Nissan’s former CEO could soon be homeless following a ruling from a Lebanese court.
According to The Japan Times, a judge in Lebanon has made the decision to evict Carlos Ghosn from his million-dollar home in the affluent suburb of Ashrafieh in Beirut.
The eviction comes after Phoinos Investment – reportedly registered owners of the property – filed legal action in 2019 accusing Mr Ghosn of “trespassing on private property and living in the home without legal basis,” a judicial official told The Japan Times.
The property is reportedly valued at around A$29.53 million.
According to the news outlet, the decision – handed down on October 16 – claims Mr Ghosn and his wife must “vacate the property… within a month.”
The Japan Times reports court documents claim in Mr Ghosn’s defence “the property was purchased … for his residence, and there is a signed agreement with Nissan that grants him the right to reside” at the home.
Mr Ghosn reportedly occupied the property “according to a contractual relationship linking … Ghosn and Nissan”.
However, The Japan Times reports the court has found that as Nissan and Ghosn went their separate ways, this invalidates “the legal basis” of this occupancy in the property.
Mr Ghosn has reportedly appealed the court’s decision. A spokesperson for the former CEO has released a statement saying certain documents which were unable to be supplied prior to the court hearings could now support Mr Ghosn’s appeal.
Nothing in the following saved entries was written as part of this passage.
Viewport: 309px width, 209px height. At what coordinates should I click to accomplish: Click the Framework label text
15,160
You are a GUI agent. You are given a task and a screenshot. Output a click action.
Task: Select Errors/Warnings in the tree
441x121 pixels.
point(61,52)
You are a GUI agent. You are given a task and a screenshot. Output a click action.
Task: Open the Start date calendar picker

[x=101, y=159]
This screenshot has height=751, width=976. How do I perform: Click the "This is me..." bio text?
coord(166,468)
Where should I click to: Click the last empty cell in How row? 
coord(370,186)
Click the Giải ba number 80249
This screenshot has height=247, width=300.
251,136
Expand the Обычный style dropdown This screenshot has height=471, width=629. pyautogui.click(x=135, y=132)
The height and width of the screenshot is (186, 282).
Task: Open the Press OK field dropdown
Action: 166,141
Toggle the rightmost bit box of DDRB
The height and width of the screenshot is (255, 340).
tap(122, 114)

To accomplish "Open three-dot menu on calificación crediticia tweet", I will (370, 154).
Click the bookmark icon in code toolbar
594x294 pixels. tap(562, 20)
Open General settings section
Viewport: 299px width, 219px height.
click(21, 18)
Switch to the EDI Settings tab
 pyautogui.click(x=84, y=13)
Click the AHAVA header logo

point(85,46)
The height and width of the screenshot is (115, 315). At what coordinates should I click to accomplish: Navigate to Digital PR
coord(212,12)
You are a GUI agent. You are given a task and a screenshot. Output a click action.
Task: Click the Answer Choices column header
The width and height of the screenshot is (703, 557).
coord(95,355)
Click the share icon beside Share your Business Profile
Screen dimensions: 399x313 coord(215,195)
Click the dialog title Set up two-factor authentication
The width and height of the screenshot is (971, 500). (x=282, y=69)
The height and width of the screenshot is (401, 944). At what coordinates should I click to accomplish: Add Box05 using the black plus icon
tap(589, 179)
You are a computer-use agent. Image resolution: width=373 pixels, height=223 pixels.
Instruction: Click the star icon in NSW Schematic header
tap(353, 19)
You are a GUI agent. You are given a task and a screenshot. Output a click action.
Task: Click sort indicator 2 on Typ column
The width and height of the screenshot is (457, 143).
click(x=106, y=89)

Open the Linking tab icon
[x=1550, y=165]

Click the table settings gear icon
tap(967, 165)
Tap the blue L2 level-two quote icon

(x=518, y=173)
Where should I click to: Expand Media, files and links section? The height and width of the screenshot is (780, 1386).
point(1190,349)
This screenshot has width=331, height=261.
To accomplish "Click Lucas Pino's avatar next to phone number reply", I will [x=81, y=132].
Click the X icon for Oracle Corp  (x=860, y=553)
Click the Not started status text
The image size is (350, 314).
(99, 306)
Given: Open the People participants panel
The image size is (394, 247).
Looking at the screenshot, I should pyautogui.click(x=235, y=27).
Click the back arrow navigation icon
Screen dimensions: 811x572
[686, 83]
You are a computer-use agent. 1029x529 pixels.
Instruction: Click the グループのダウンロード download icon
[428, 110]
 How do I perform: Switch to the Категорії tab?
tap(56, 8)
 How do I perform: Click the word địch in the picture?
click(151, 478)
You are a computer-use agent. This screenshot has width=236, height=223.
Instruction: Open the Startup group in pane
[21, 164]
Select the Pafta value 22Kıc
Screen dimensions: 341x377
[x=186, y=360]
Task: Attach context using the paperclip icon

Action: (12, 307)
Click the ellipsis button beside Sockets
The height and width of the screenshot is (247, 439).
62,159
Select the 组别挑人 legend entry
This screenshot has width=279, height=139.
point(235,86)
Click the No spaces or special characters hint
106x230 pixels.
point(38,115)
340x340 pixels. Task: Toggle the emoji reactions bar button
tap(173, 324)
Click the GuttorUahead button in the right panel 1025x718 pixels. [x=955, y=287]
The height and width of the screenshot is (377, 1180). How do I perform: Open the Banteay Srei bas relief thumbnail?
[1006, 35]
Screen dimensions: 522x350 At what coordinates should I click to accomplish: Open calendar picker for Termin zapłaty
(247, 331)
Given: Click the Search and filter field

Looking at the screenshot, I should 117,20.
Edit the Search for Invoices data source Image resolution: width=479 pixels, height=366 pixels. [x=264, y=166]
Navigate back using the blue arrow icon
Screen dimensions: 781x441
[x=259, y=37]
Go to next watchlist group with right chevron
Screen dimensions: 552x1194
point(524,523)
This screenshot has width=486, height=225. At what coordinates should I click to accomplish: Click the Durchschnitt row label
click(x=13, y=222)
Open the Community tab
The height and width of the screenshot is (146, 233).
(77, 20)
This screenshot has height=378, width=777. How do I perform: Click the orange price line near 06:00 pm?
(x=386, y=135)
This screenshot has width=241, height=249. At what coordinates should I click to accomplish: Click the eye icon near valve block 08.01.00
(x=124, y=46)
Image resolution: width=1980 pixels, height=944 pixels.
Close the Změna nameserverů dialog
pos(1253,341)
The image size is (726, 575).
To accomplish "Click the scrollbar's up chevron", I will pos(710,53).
“He will now be able to present all the documents held up in Japan that he was unable to secure on time,” a representative said in the statement.
Carlos Ghosn was dramatically arrested in November 2018 after arriving in Tokyo for a Nissan board meeting. He was charged with under-reporting his pay, temporarily transferring investment losses to Nissan, and a shady deal with a Middle Eastern importer that reportedly netted him US$5 million ($6.9 million).
He fled home detention at the end of 2019 and was smuggled aboard a private jet bound for Turkey in an instrument case. He then transferred to a plane headed for Beirut, Lebanon, where he resides to this day.
Born in Brazil to Lebanese parents, Ghosn holds citizenship in both of these countries, as well as France, where he studied and began his automotive career.
As there’s no extradition treaty between Lebanon and Japan, it’s likely Mr Ghosn will remain at large but trapped within his ancestral homeland.
In June 2023, Ghosn filed a lawsuit in Lebanon seeking US$588 million ($865 million) in lost earnings and costs, and US$500 million ($735 million) in punitive damages.
In the lawsuit Mr Ghosn alleges “the serious and sensitive accusations” made against the former CEO “will linger in people’s minds for years”. As a result he “will suffer from them for the remainder of his life, as they have persistent and lingering impacts, even if based on mere suspicion”.